→ Dataset excerpt:
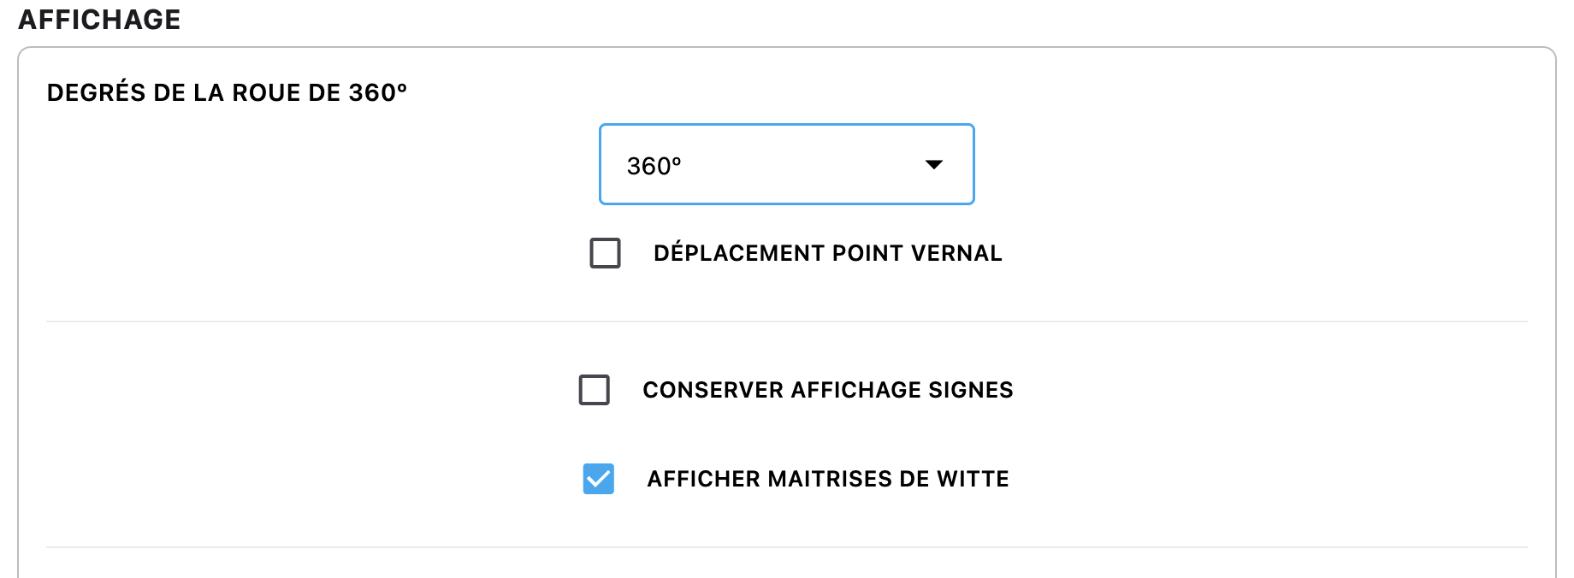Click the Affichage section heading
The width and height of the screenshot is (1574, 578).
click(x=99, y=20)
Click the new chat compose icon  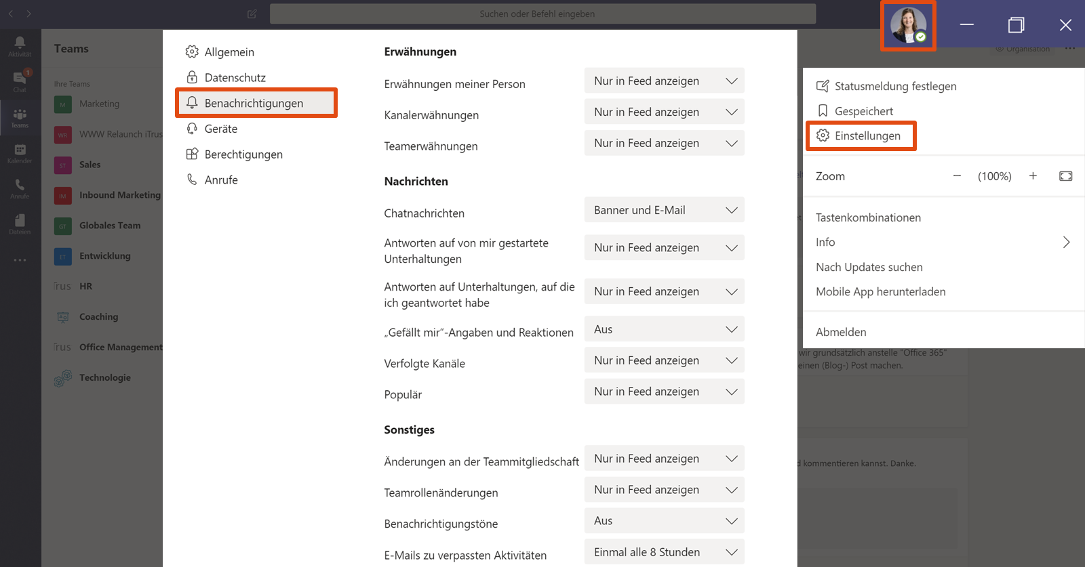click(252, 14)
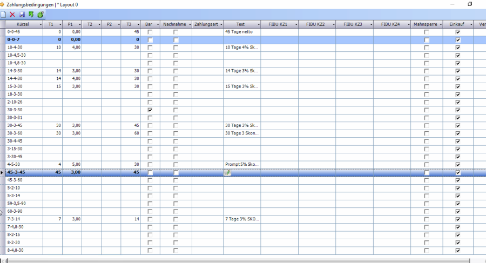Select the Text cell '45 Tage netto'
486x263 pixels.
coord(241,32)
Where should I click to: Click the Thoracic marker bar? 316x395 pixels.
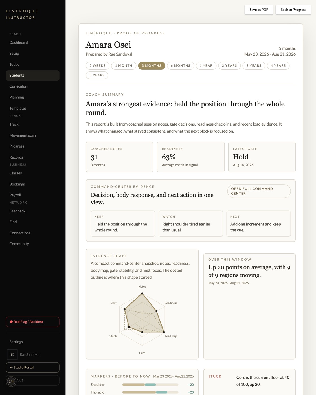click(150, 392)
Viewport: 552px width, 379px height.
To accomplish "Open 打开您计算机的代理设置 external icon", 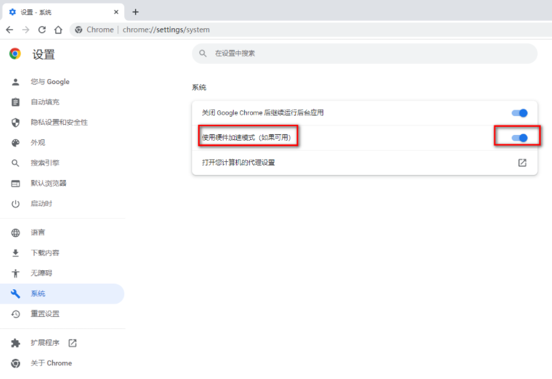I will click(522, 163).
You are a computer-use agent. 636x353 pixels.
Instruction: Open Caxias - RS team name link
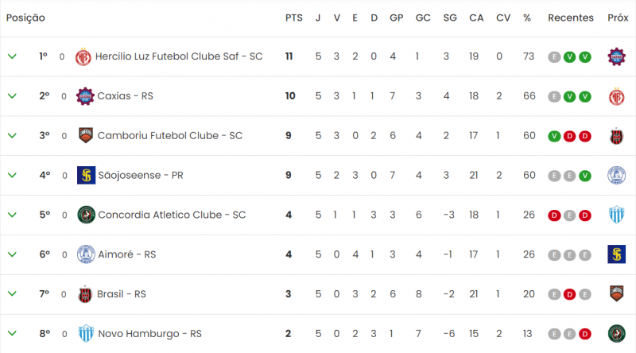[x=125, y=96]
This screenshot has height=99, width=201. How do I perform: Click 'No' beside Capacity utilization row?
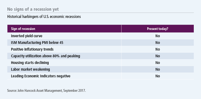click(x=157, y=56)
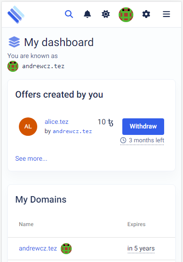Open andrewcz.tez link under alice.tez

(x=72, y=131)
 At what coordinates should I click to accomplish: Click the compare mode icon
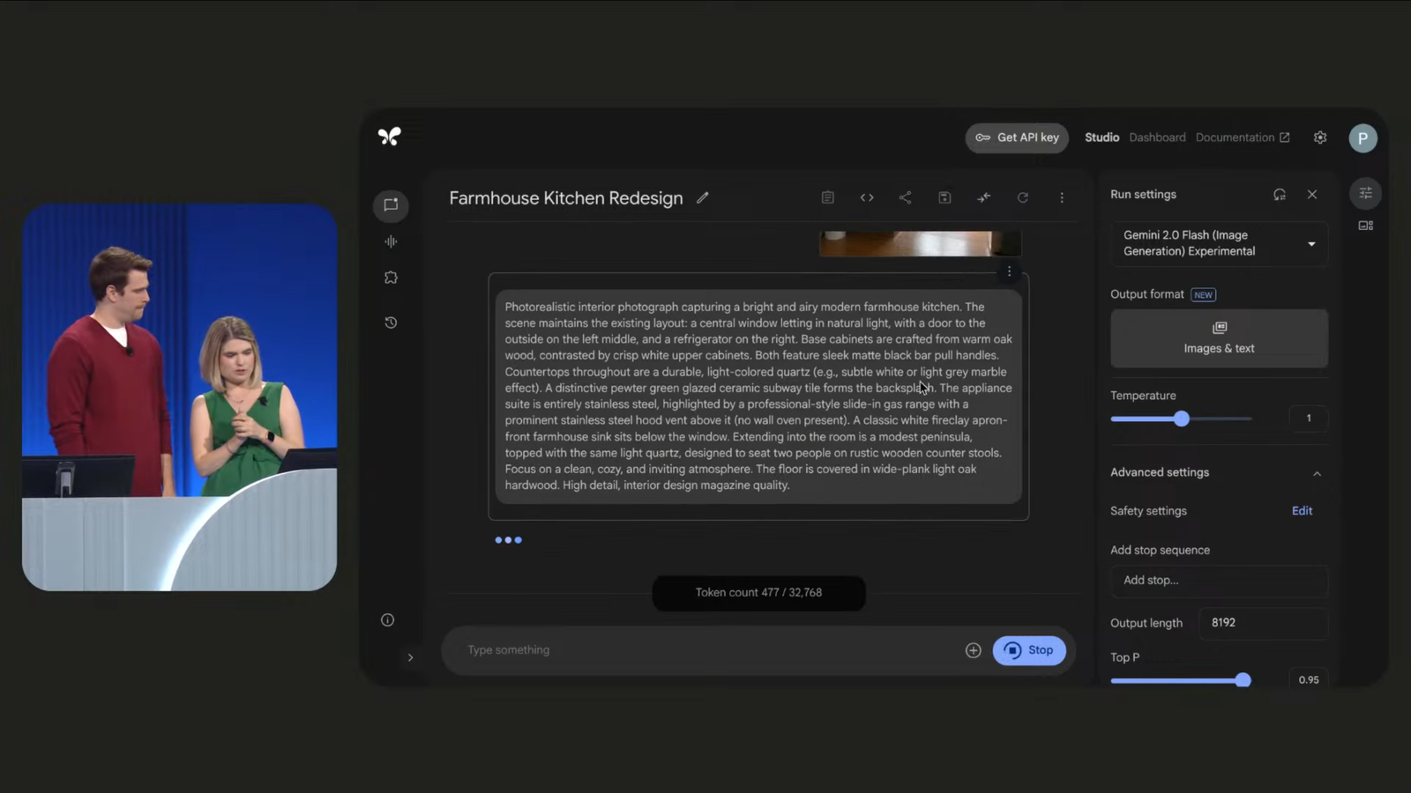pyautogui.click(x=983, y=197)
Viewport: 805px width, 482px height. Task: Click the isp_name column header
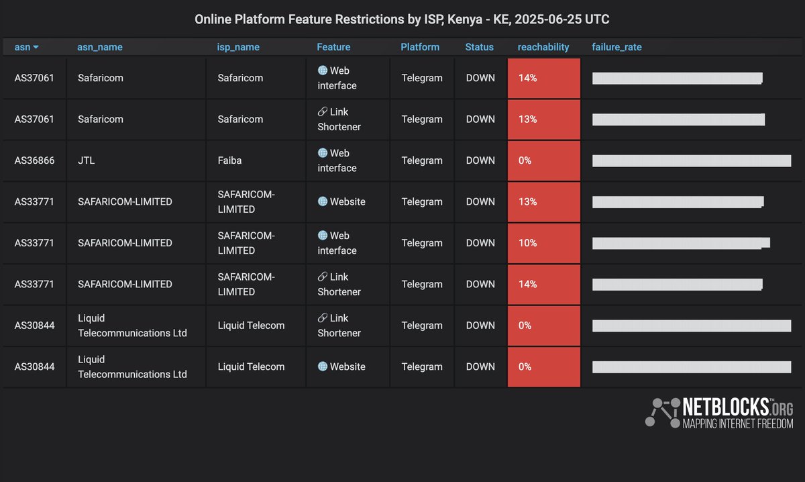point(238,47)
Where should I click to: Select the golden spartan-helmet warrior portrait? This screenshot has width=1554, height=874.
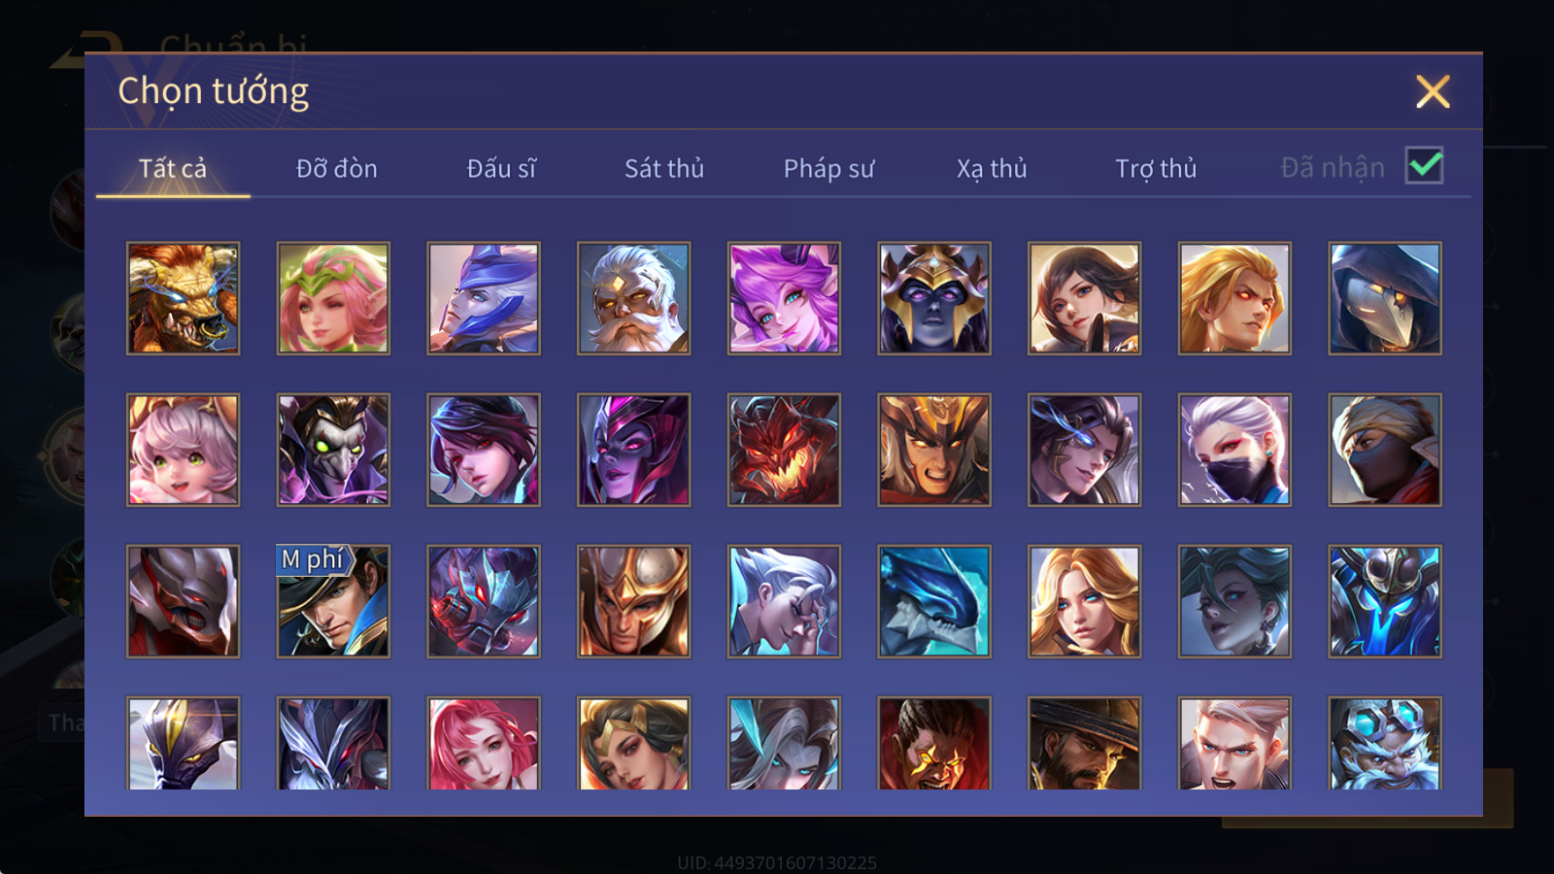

→ Task to complete:
Recast the data from the line containing "You are a computer-use agent. 636x353 pixels." through the end of the data as a Markdown table with the columns Row and Data line. Omit blank lines and leave the pictures out.

→ Result of the exercise:
| Row | Data line |
|---|---|
| 1 | You are a computer-use agent. 636x353 pixels. |
| 2 | Instruction: Open Caxias - RS team name link |
| 3 | [x=125, y=96] |
| 4 | This screenshot has height=99, width=201. How do I perform: Click 'No' beside Capacity utilization row? |
| 5 | click(x=157, y=56) |
| 6 | Open andrewcz.tez link under alice.tez |
| 7 | (x=72, y=131) |
| 8 |  At what coordinates should I click to accomplish: Click the compare mode icon |
| 9 | pyautogui.click(x=983, y=197) |
| 10 | Viewport: 805px width, 482px height. Task: Click the isp_name column header |
| 11 | point(238,47) |
| 12 | Where should I click to: Select the golden spartan-helmet warrior portrait? This screenshot has width=1554, height=874. |